═════ Information shown
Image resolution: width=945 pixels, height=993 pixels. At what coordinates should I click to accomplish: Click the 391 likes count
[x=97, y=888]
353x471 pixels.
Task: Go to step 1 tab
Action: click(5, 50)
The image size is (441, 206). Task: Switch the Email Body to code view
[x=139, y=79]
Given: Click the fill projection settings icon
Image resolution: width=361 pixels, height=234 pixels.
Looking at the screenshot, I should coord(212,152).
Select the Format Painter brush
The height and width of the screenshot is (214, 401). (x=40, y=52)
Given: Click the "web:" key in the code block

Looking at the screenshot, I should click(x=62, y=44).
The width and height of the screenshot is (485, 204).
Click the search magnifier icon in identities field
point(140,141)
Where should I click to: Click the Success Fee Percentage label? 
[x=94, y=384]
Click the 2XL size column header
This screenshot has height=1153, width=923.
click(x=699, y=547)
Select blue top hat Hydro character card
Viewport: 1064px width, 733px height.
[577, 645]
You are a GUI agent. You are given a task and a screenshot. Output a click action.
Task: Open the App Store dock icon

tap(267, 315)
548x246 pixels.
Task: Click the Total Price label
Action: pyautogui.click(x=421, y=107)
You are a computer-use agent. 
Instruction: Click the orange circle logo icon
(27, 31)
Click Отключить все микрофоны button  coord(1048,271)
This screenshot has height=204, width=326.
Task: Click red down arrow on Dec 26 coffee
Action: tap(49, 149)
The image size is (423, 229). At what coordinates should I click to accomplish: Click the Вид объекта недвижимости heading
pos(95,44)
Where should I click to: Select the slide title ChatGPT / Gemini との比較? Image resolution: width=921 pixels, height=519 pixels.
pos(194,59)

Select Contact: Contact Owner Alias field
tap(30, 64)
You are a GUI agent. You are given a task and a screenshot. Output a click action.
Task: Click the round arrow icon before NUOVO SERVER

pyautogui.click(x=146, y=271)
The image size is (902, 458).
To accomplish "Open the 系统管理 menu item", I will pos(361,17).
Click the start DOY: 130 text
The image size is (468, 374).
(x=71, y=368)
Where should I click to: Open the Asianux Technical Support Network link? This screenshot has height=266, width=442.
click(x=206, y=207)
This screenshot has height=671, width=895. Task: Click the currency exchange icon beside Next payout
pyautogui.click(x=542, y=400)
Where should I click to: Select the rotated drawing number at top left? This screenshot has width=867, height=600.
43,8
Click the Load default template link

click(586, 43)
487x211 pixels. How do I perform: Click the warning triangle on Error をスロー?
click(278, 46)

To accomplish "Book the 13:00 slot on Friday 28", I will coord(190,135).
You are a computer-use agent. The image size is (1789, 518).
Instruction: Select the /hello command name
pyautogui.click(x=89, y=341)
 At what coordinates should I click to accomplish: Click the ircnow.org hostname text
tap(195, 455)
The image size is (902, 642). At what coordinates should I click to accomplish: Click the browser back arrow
══════════
- _Exercise prompt_
Only the number is needed here: how many lines of the listing include "agent"?

- _Finished task_
4